Another example of when a Narcissist is intentionally abusive is if you voice your displeasure or threaten to leave the relationship. A Narcissist cannot be alone. He must always have someone present to validate him. By asserting abusive behavior, he is attempting to maintain his dominance and control over you.
A Narcissist has a way of turning everything around so you begin to question yourself. He will do something terribly mean or cruel. You will talk to him about it, and by the end of the conversation, you are the one apologizing for some reason. A Narcissist knows how to manipulate better than anyone.
A Narcissist eventually becomes sarcastic and belittles you constantly. You begin to feel you can do nothing right in his eyes and your presence is hardly tolerable. You’re baffled. You wonder what you did wrong to cause such a drastic change in his feelings toward you. You struggle desperately to return things to the way they were in the beginning. Unfortunately, as hard as you try, things will never be the same again. He is not the man you thought he was. It is a maddening and precarious way to live and can drive anyone to the edge of their sanity.
When a Narcissist feels he is in control of you and is not threatened by any fear that you will ask for too much from him or leave the relationship, he will engage in escapist activity and appear as if he hardly knows you exist the majority of the time. You are merely present to validate him should he not get enough attention from the outside world that day.
You are treated with indifference by the person who once showered you with affection. His “silent treatment” is his way of devaluing you. If you begin to pull away, he will lay on the charm again. Trust me, a Narcissist knows when to engage his false self to ensure you never leave him. He is always reminding you that he understands you like no one else can or ever will. It is essential that he makes you believe only he can understand you. By constantly telling you that you have problems and quirks only he can understand, he believes you will become dependent on him. By telling you he loves you despite your flaws, he hopes you will begin to feel unlovable in some strange paranoid way. This is his way of ensuring you will never leave him. It is narcissistic manipulation at its finest and you need to recognize it.
A Narcissist will always ensure he has someone present and available to him at all times to validate him. Unfortunately, he will give you no warning when he decides to leave in pursuit of validation from someone new. This is when we must remember we did NOTHING wrong and this outcome was inevitable. Narcissists crave variety and are easily bored.

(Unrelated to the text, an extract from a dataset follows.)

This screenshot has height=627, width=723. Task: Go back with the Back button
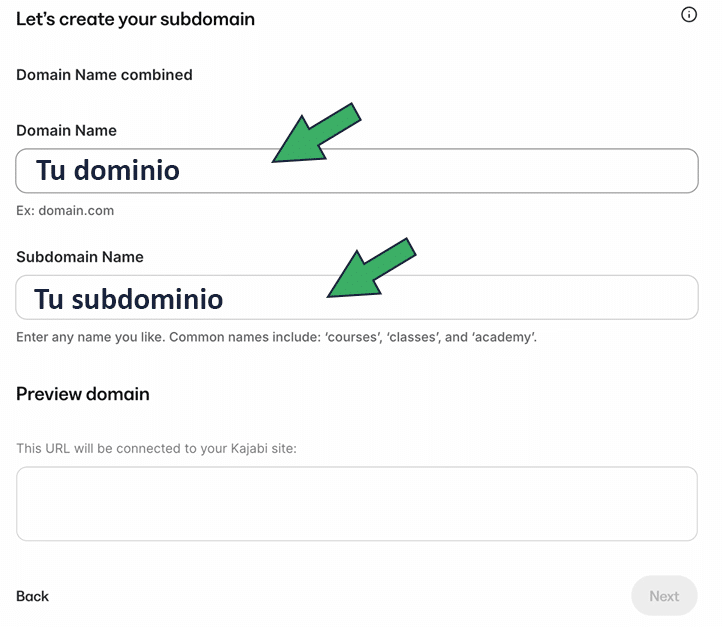(32, 596)
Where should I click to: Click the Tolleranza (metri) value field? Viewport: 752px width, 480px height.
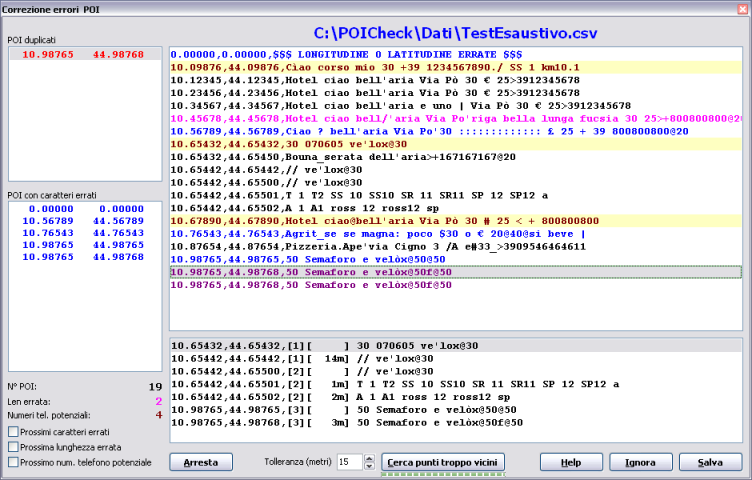[x=346, y=462]
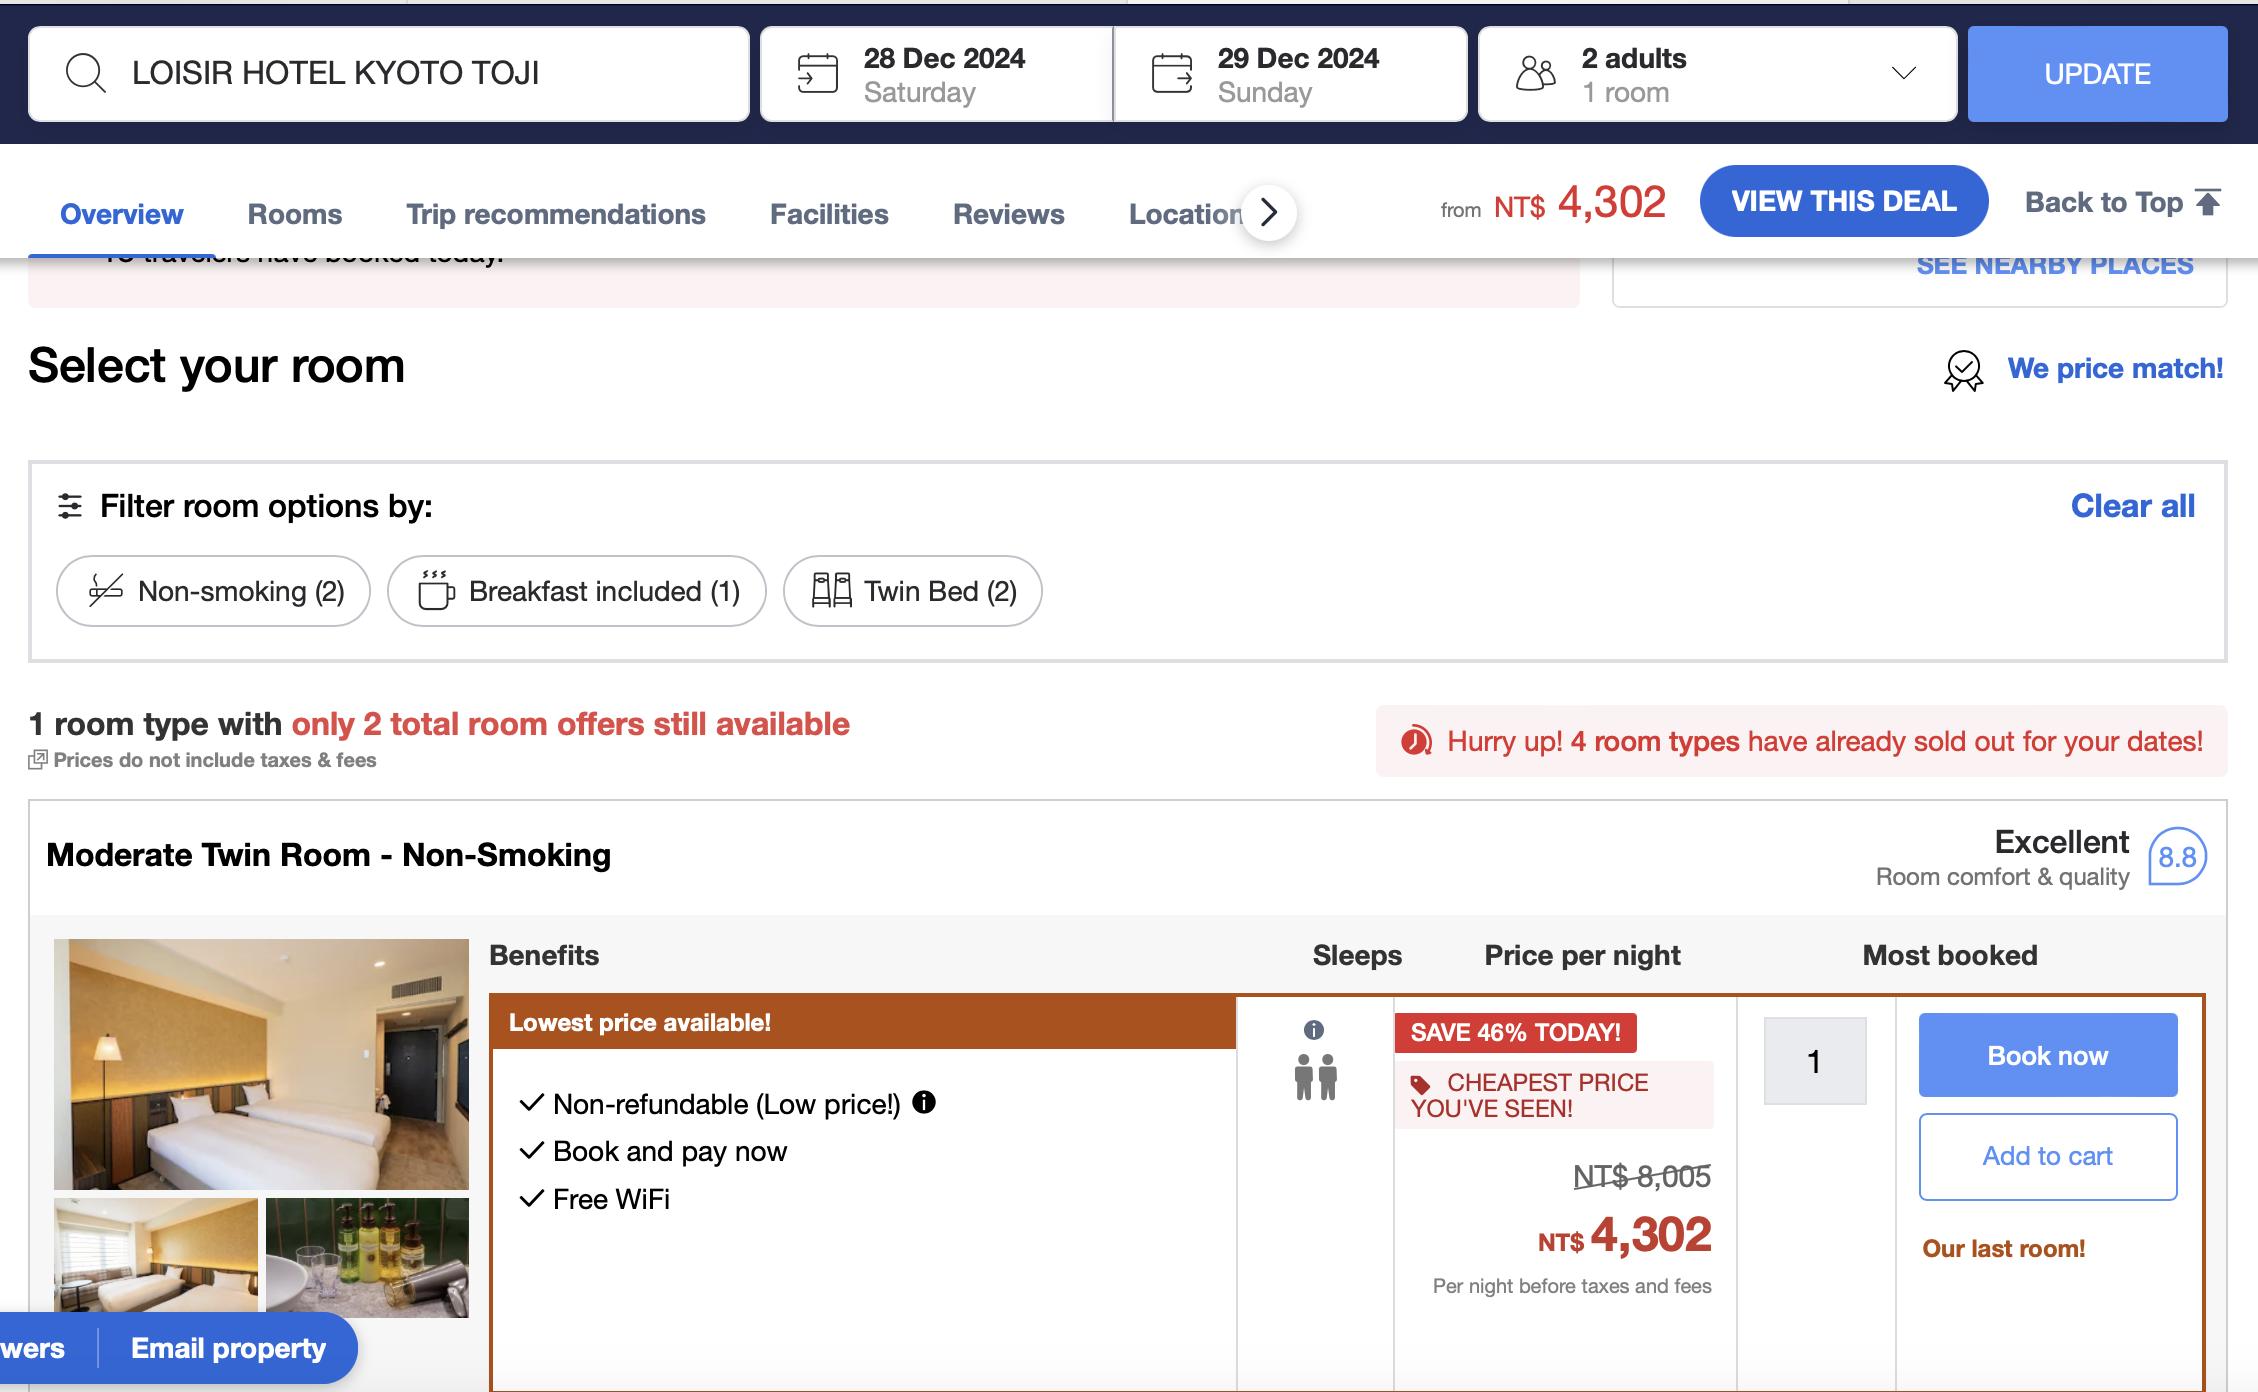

A Narcissist will simply discard you when he becomes convinced that you can no longer provide him with sufficient validation. Keep in mind, this evaluation of his is totally subjective and not grounded in reality at all. Suddenly, because of boredom, a disagreement, an act or a failure to act, he swings from total idealization to complete devaluation.
He then disconnects from you immediately. He needs to preserve all of his energy in order to obtain and secure new sources of supply. He sees no need to spend any of his precious time and energy on you, whom he now considers useless.
You must accept the fact that you were not an object of love to this person, but a pawn, a mere source of supply to feed his fragile ego; nothing more, but certainly nothing less. Once you understand how he must constantly change his source of supply, you will realize his rejection of you has NOTHING to do with you. He will repeat this cycle in every relationship he enters. It is inevitable. Be grateful this toxic abusive man is out of your life and never let him back.